(TEXT)
────────

Entscheidungsdatum: 22.01.2015
Die Revisionen der Staatsanwaltschaft und des Angeklagten gegen das Urteil des Landgerichts Koblenz vom 26. März 2014 werden verworfen.
Der Angeklagte hat die Kosten seines Rechtsmittels zu tragen. Die Kosten des Rechtsmittels der Staatsanwaltschaft und die dem Angeklagten hierdurch entstandenen notwendigen Auslagen fallen der Staatskasse zur Last.

────────

(ERFASSTES MATERIAL)
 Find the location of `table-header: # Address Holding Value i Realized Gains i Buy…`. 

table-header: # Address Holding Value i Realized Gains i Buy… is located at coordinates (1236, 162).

────────

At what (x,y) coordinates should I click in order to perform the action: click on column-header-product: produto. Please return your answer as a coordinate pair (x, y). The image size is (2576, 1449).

────────

(ARBEITSAUFTRAG A) Gegen das Urteil welches Gerichts richten sich laut Text die Revisionen?
(ARBEITSAUFTRAG B) Übersetzen Sie den Satz „Der Angeklagte hat die Kosten seines Rechtsmittels zu tragen.“ aus dem Text ins Englische.
(ARBEITSAUFTRAG C) Geben Sie den Abschnitt aus dem Text, der mit den Worten „Der Angeklagte hat“ beginnt und mit „Staatskasse zur Last.“ endet, noch einmal wieder und setzen Sie dabei „Landeskasse“ an die Stelle von „Staatskasse“.
Das Material spielt hierfür keine Rolle.

(IHRE ANTWORT A) Gegen das Urteil des Landgerichts Koblenz vom 26. März 2014.

(IHRE ANTWORT B) The defendant shall bear the costs of his appeal.

(IHRE ANTWORT C)
Der Angeklagte hat die Kosten seines Rechtsmittels zu tragen. Die Kosten des Rechtsmittels der Staatsanwaltschaft und die dem Angeklagten hierdurch entstandenen notwendigen Auslagen fallen der Landeskasse zur Last.